Crocker Park’s Wild Mango an upscale but welcoming house of clever, internatio­nally inspired tastes

- By Mark Meszoros mmeszoros@news-herald.com

I was pretty confident I was underdress­ed.

I was at Crocker Park in Westlake for a bit of light shopping and a movie, with time for dinner in between those activities.

I really wanted to check out Wild Mango — not just because I had salivated over Owner-Chef Jia Wei’s sophistica­ted, Asia-meets-Europe, seafood-heavy dinner menu posted on its website but because it has a sister Lyndhurst location, opened in 2019 at Legacy Village. With a restaurant on each side of town, I figured, a wide swath of folks might have interest in what this Northeast Ohio-based operation has to offer because of its relative geographic convenienc­e.

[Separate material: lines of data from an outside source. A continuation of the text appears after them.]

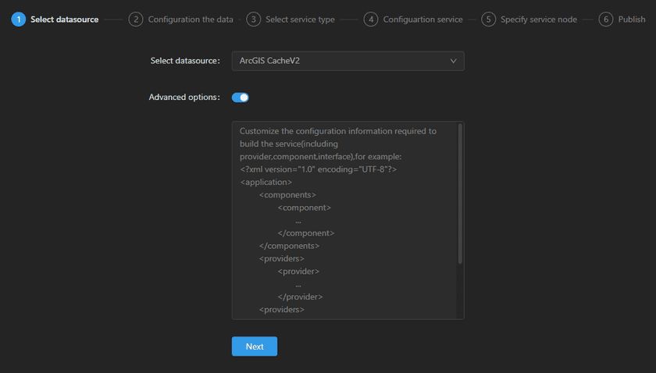Click the configuration text area scrollbar
This screenshot has height=373, width=656.
[460, 194]
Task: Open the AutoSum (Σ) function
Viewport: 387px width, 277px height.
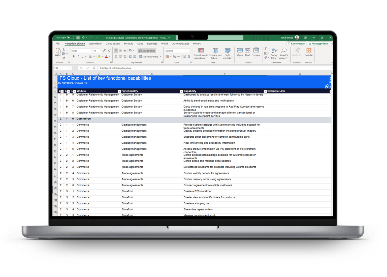Action: (x=266, y=49)

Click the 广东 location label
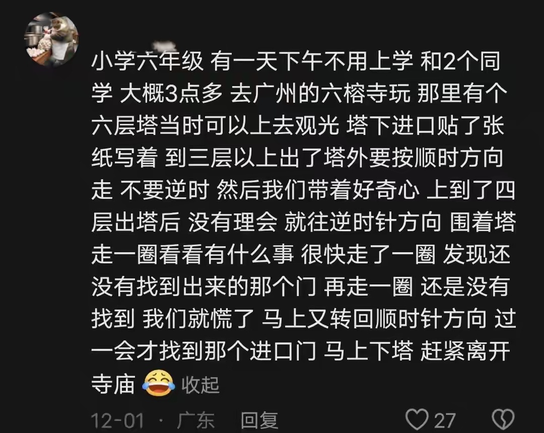[195, 420]
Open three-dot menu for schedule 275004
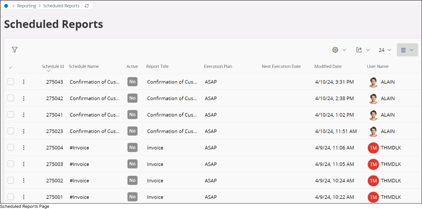The image size is (422, 209). (x=24, y=148)
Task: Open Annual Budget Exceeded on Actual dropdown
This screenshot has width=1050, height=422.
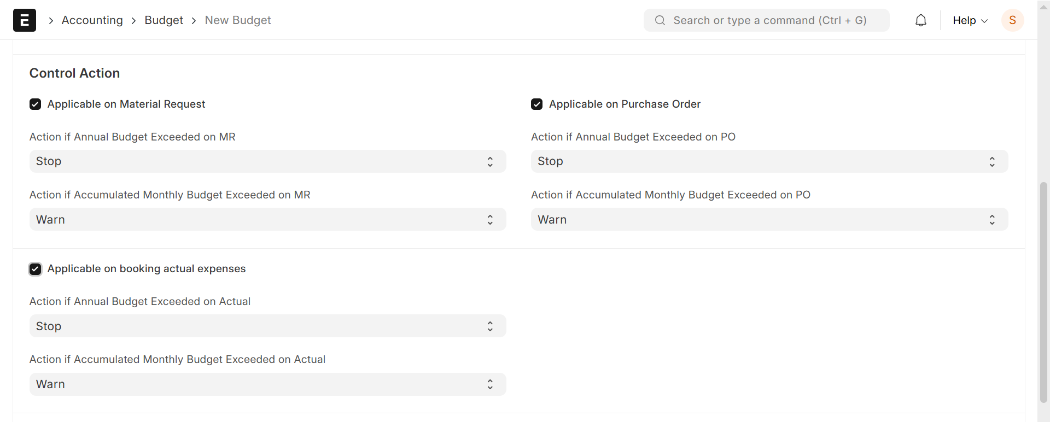Action: point(267,326)
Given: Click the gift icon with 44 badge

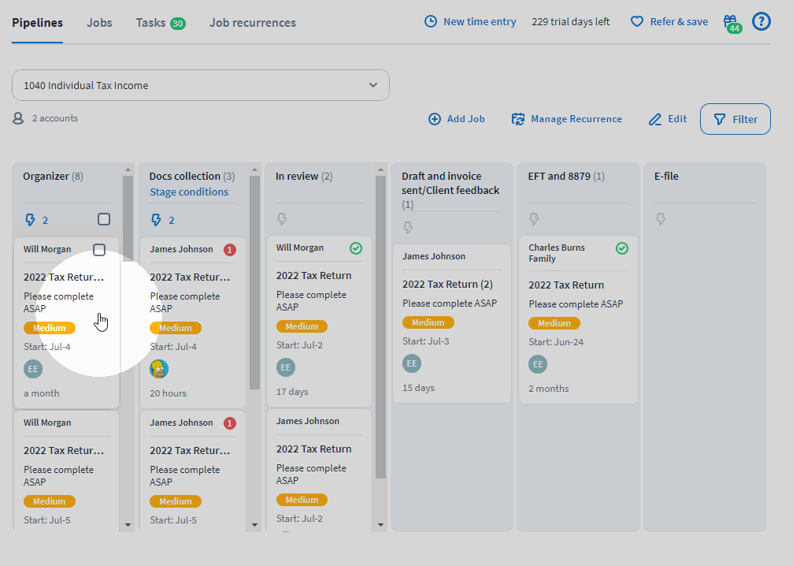Looking at the screenshot, I should pos(731,21).

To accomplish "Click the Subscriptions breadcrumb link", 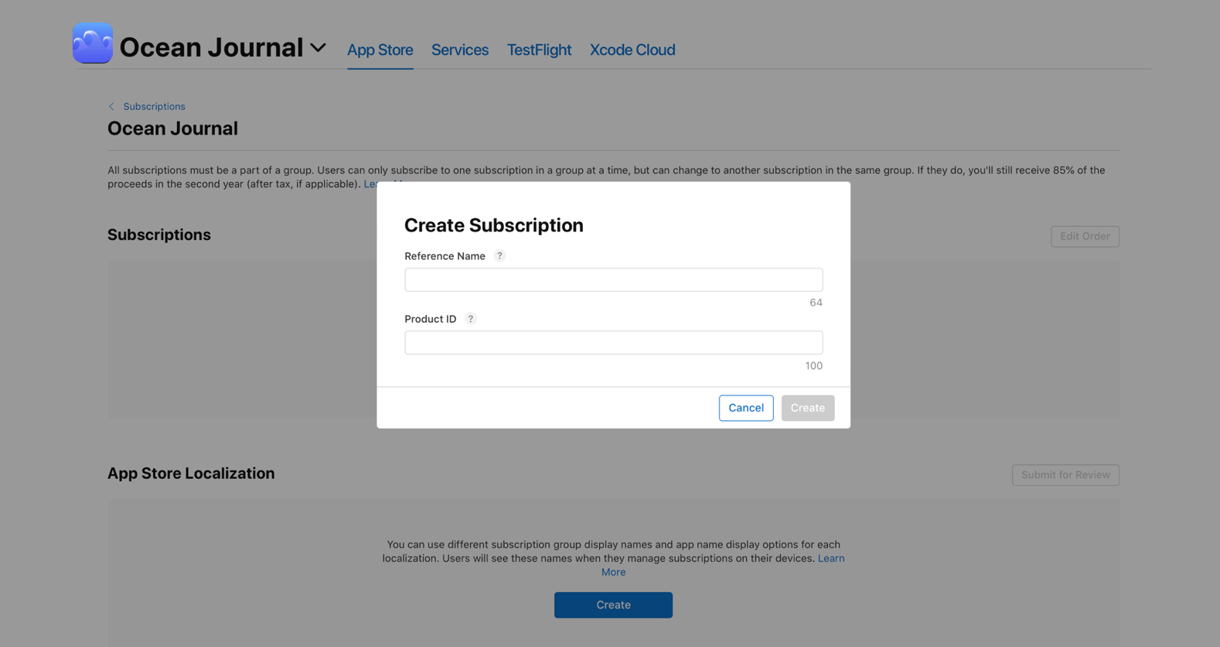I will coord(155,106).
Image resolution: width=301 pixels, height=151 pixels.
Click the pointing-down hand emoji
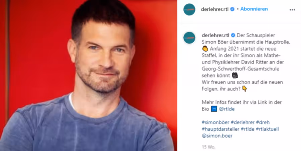pos(244,89)
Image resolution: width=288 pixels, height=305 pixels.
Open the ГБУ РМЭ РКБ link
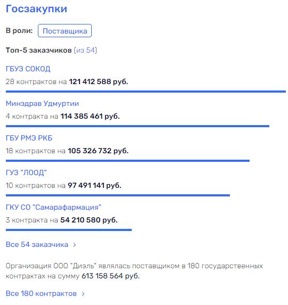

However, I was dressed for shopping and a movie but perhaps not for dinner at the potentiall­y fancy Wild Mango. The plan: I’d pop in, hoping to see an upscale-casual decor, and then finalize plans to meet a West Side friend, Erin, there in an hour or so.

When I entered the doors that once gave entry to the former Vieng’s Asian Bistro — my preferred dining spot whenever I was at Crocker Park — I found myself in a completely enclosed, gorgeously ornate lobby, where a very well-dressed woman sat at a desk.

Gulp.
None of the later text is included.